Because if the speakers are Senior Leaders who don’t engage with learning themselves the next question, often asked is ‘If they don’t why should I? Having leaders run these sessions and then not show up for their development damages the reputation of the offering.

  1. The L&D team spends a lot of time and effort to get a week up and running

I think time and effort could be better used to ensure that your L&D offering meets people’s specific needs that help them and the business grow. It’s kind of like only doing something a partner/friend would appreciate on the anniversary or birthday. Don’t rely on a single event to show you care. It should be all year round.

  1. Finally, all of these put L&D squarely in the ‘Nice to Have’ column, rather than the ‘Essential to the Business’ column

Your learning and development offering should be part of the fabric of your business success and innovation strategy. Not a week of fluff topics (which they often are) designed to make people feel good with extrinsic motivators.

Can we do Learning at Work Week a bit better next year?

Have I grinched out enough yet?  I think I have. So if you’re going to run Learning at Work Week next year…

Prepare for an uptick in requests

Communicate back what you plan to do with these and use them as a way to start conversations with the business. Make it clear that a solution may not happen in the near future, but that it will form part of your strategy for the next fiscal year.

Rather than putting on new ‘one time only’ events see if you can space something similar throughout the year

Guest / outside speakers and facilitators can make up part of your offering without breaking the bank if you use them as part of a well-designed curriculum.

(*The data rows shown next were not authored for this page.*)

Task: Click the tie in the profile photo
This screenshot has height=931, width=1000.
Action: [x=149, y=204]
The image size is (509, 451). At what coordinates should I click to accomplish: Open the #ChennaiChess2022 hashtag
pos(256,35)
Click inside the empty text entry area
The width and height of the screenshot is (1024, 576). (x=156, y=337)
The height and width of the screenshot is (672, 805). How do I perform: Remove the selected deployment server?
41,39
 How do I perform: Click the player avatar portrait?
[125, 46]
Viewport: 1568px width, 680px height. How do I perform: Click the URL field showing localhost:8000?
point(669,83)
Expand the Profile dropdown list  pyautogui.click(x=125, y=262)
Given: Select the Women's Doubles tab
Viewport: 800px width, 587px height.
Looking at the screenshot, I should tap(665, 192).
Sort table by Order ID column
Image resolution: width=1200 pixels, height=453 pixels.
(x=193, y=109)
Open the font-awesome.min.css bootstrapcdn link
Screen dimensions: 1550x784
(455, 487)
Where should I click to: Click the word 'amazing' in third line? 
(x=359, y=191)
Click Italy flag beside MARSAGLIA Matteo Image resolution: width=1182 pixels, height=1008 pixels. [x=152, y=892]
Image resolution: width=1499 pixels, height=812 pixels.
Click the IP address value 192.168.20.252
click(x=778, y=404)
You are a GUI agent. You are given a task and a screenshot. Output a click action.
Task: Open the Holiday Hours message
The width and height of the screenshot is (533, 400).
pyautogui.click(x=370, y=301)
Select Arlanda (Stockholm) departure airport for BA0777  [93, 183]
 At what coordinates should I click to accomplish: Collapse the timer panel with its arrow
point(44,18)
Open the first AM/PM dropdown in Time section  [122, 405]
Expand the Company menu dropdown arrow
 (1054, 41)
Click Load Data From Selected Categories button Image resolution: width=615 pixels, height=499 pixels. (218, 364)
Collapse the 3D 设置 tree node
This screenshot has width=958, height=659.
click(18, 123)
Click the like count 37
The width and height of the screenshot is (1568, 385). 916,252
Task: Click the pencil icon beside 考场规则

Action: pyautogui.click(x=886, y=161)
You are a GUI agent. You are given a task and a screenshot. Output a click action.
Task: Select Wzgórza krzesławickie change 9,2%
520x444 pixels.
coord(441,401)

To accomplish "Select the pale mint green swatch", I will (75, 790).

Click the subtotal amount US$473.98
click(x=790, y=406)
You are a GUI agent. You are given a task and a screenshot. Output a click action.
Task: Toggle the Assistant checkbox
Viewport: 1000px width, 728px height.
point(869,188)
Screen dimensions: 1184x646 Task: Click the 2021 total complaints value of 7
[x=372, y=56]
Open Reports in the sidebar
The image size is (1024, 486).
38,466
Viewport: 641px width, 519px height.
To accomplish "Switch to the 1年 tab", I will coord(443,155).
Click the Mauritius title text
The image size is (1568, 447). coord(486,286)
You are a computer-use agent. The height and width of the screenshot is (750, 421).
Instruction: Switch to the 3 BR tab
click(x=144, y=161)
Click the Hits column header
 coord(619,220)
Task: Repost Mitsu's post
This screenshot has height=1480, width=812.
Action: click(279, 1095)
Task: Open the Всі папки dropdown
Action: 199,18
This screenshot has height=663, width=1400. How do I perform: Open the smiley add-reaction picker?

Instead of offering a lot of new, one-time-only events make showcases from current programmes that can be spun up easily and refined for a new audience

Invite colleagues to see what changes you made to the induction. Get the sales team to take the Customer Services Master upskilling course. Ask accounting to take the sales enterprise account planning course. However you mix it up, use these as opportunities to test the Learning Objectives in the course with people they don’t naturally focus on. Then get the data back from the attendees and see where improvements could be made in the design of these programmes.

Try a pilot group

If there’s a programme you’ve wanted to start try it now, Learning at Work Week can be a good place to do this. It’s high profile while being low impact.  You can then work with the group to roll out the pilot beyond Learning at Work Week and into the business.

Use the Senior Leadership Team to attend sessions rather than be speakers

Let them be seen learning and developing. It’s a more powerful message than them speaking (or recording a message to be played, once plugged into your LXP).

Use speakers from the business

Like people from the business who have gone from junior to senior roles, or moved departments based on what they’ve learnt through your offering make great speakers for Q&A sessions. Use these to showcase the current L&D offering and how it helped them.

Understand what success measures you want from your Learning at Work Week

Like people from the business who have gone from junior to senior roles, or moved departments based on what they’ve learnt through your offering make great speakers for Q&A sessions. Use these to showcase the current L&D offering and how it helped them.

  • Number of new requests that need following up (and what you plan to do about it)
  • Unknown gaps found that you want to address right away
  • Increase and continued use of an underutilised/badly used tool that increases business performance

Whatever success looks like to your L&D team and the business use it as a yardstick to measure success and play this back to business. Rather than focusing on sessions run and the number of attendees as your core measure of success.

What do you think about Learning at Work Week?

I don’t want to be a Learning at Work Week grinch. I just don’t want L&D teams to put the effort into getting little back beyond some quickly lost PR.

I want it to be a fantastic tool for L&D to showcase what they do and for L&D to use it as an opportunity to improve how they serve their colleagues and the business.

I’m guessing you’ll have your own thoughts on this so please. Pile on!